Die Macht der Supermacht

Extra | ROBERT MISIK | aus FALTER 41/03 vom 08.10.2003

VEREINIGTE STAATEN. Die USA heute sehen dem Alten Rom verdammt ähnlich, findet Peter Bender in einem erstaunlichen Essay. Bloß kann Washington nicht herrschen, meint Michael Mann in seiner wohl fundierten Kritik an der einzigen Weltmacht. Vier neue Bücher zeichnen ein wenig schmeichelhaftes Bild von der Politik des Hegemons. 

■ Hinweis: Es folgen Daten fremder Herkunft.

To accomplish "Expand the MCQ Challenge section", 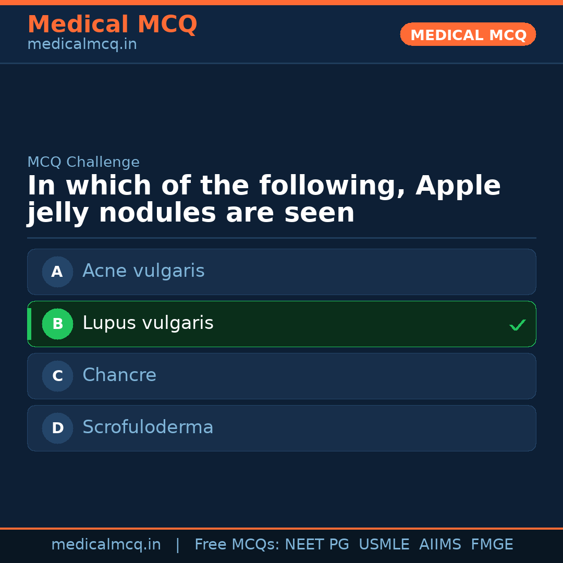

Das Wort Empire - Imperium - ist unzweifelhaft der Begriffsrenner unserer Tage. Die konkurrenzlose Supermacht USA wird da ebenso als neues weltumspannendes Imperium beschrieben wie - davon signifikant abweichend - die Netz-Ordnung des globalen Kapitalismus (nach Antoni Negri und Michael Hardt) als Empire ohne imperiales Zentrum. In beiden Fällen klingt an, dass sich aus der scheinbaren Unordnung der Welt eine buchstäblich neue Ordnung herausschält - eine Ordnung jenseits des alten Mächtespiels der überlebten Nationalstaaten. Wobei, dies ist gewissermaßen die erste und ins Auge springende Paradoxie, die radikale Linke und die Mitte die Seiten gewechselt haben.